WHAT THE TASK REQUIRES
Print every line below that comes at or after the line containing "Task: Open the", exactly as written.

Saved data entries:
***
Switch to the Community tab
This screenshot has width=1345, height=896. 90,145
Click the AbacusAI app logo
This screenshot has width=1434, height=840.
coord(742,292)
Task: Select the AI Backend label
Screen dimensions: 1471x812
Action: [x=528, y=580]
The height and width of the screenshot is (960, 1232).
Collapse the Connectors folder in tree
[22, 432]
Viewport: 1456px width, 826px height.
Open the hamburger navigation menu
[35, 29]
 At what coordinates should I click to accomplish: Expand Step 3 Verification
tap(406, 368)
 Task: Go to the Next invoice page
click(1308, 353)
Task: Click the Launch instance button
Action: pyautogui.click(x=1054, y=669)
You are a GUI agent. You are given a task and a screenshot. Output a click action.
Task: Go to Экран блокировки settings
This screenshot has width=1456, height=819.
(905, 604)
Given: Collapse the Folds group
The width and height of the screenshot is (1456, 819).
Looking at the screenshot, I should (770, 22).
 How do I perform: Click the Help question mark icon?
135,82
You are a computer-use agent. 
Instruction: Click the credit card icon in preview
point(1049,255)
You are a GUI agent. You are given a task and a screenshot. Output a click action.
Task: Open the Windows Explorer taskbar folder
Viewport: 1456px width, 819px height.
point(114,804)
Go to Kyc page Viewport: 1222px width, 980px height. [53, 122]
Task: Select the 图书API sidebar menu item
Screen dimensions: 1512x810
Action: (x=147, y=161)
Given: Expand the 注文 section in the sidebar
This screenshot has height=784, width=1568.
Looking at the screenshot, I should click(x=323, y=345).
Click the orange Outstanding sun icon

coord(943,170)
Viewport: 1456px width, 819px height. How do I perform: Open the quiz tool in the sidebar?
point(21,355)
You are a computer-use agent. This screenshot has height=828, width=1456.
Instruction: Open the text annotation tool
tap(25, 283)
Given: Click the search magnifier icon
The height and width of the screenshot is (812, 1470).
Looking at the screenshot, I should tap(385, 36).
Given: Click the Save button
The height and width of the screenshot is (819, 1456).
***
SOLUTION FOR THIS PROBLEM
Task: Open the Windows Explorer taskbar folder
Viewport: 1456px width, 819px height.
point(114,804)
Go to Kyc page Viewport: 1222px width, 980px height. [53, 122]
Task: Select the 图书API sidebar menu item
Screen dimensions: 1512x810
Action: (x=147, y=161)
Given: Expand the 注文 section in the sidebar
This screenshot has height=784, width=1568.
Looking at the screenshot, I should click(x=323, y=345).
Click the orange Outstanding sun icon

coord(943,170)
Viewport: 1456px width, 819px height. How do I perform: Open the quiz tool in the sidebar?
point(21,355)
You are a computer-use agent. This screenshot has height=828, width=1456.
Instruction: Open the text annotation tool
tap(25, 283)
Given: Click the search magnifier icon
The height and width of the screenshot is (812, 1470).
Looking at the screenshot, I should tap(385, 36).
Given: Click the Save button
The height and width of the screenshot is (819, 1456).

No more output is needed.